WORKING DATA:
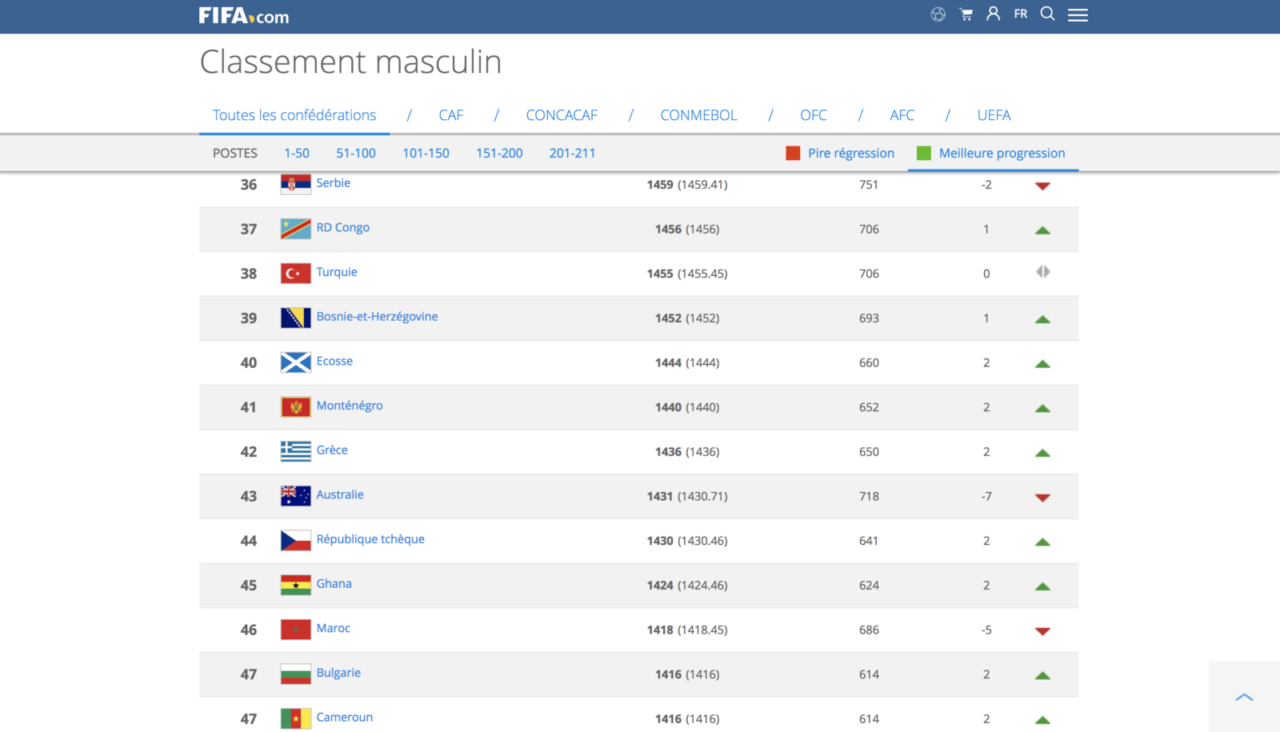
Task: Click the Ghana flag icon
Action: pyautogui.click(x=295, y=585)
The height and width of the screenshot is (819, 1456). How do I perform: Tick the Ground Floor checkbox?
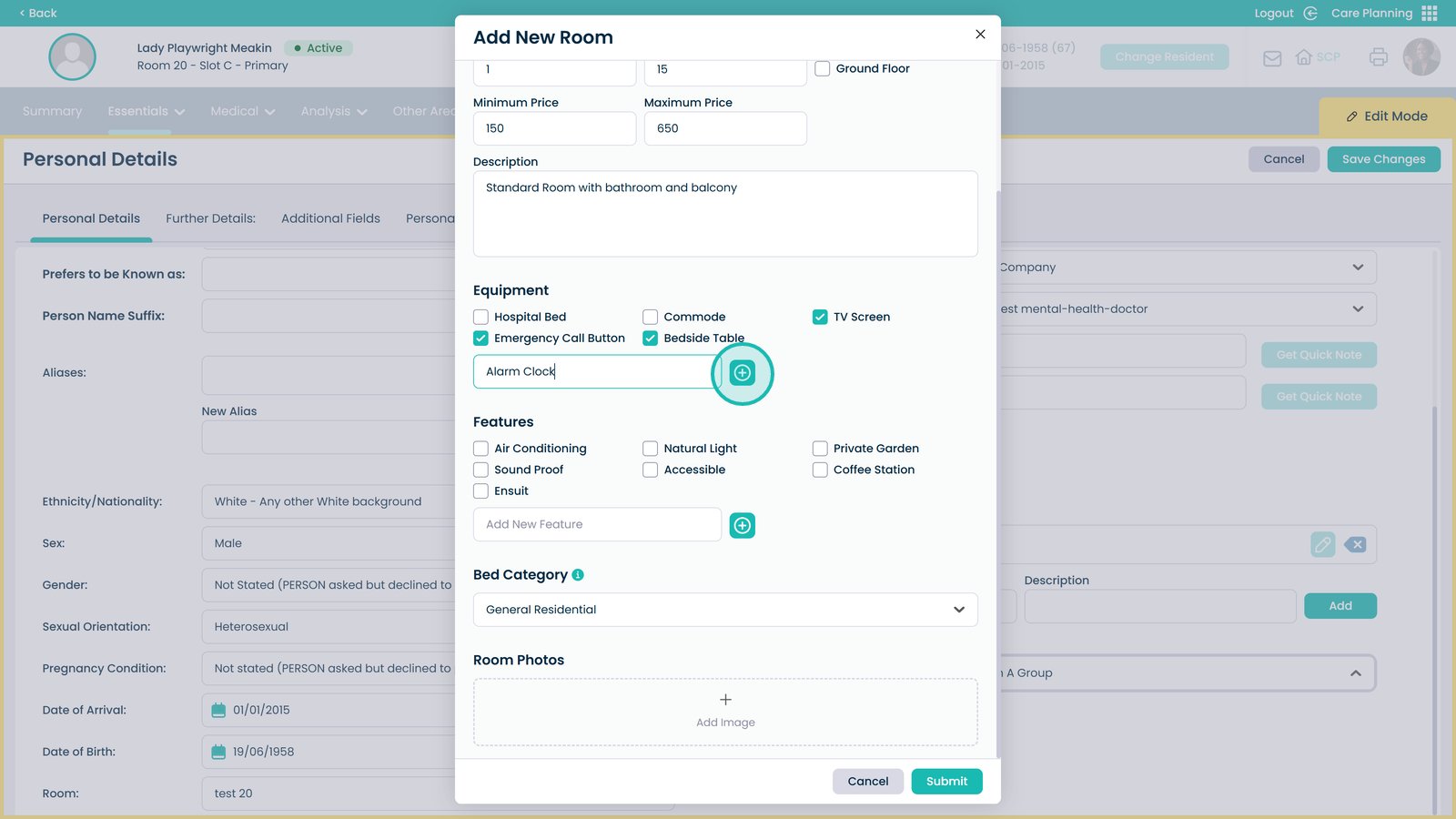[823, 69]
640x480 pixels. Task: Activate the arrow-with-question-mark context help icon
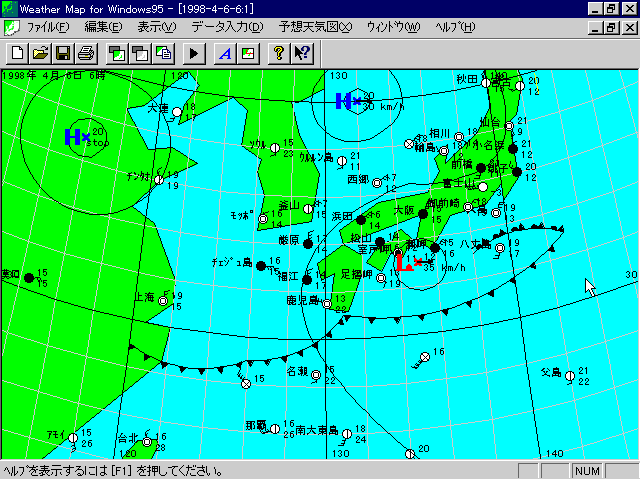pos(302,52)
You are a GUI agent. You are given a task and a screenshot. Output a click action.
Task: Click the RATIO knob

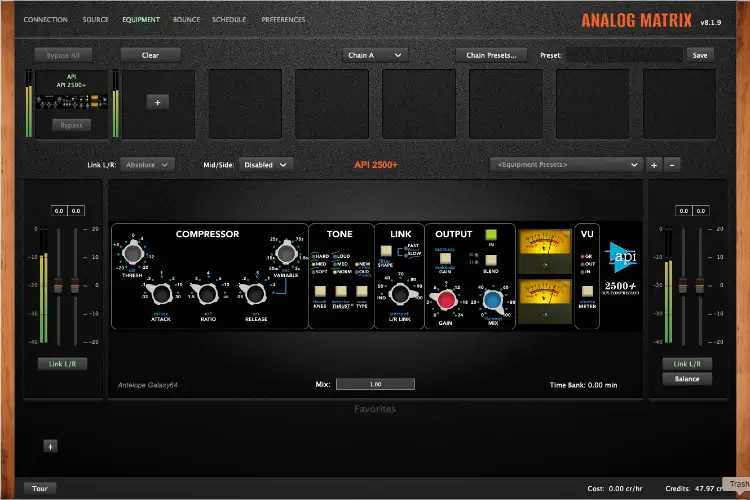205,293
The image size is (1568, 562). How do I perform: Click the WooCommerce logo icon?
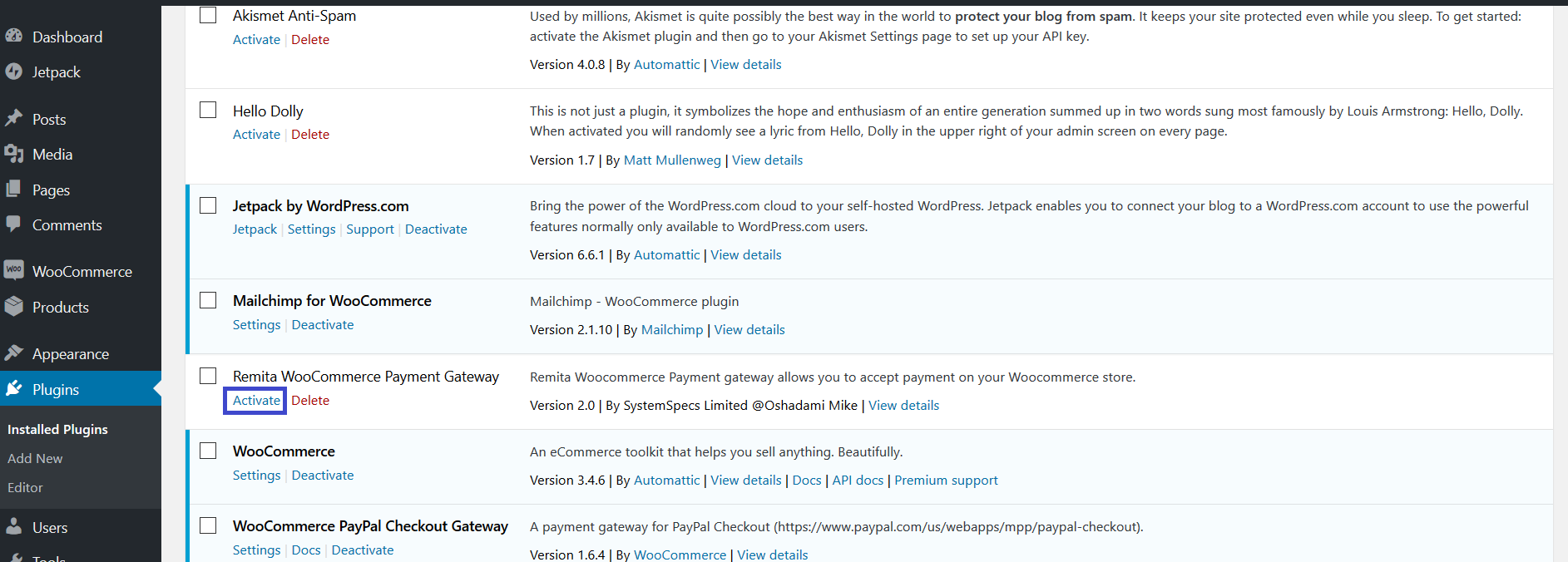click(x=13, y=270)
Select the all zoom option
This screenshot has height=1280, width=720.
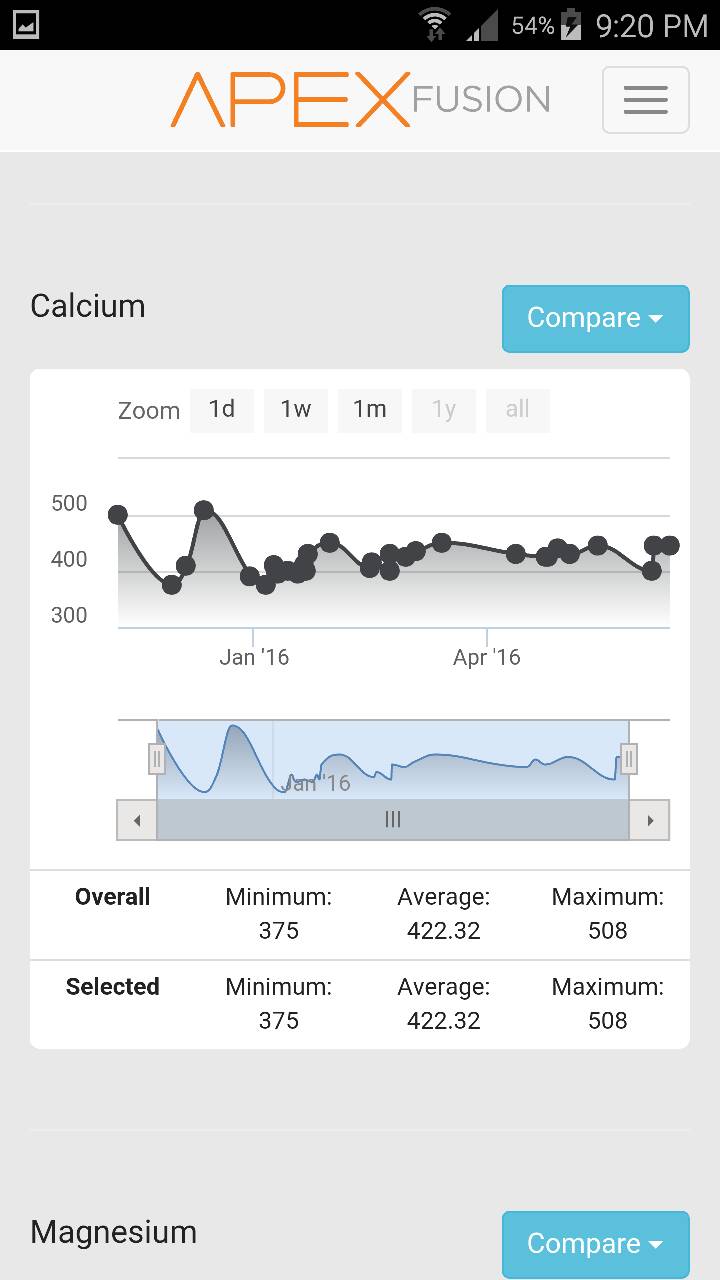517,410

REQUIRED ACTION: From the line containing "Task: Click the RATIO knob" through the final line of the listing above, reproduce every line exactly, with no pictures.

EXERCISE SOLUTION:
Task: Click the RATIO knob

205,293
The image size is (1568, 562). How do I perform: Click the WooCommerce logo icon?
click(x=13, y=270)
Select the all zoom option
This screenshot has height=1280, width=720.
517,410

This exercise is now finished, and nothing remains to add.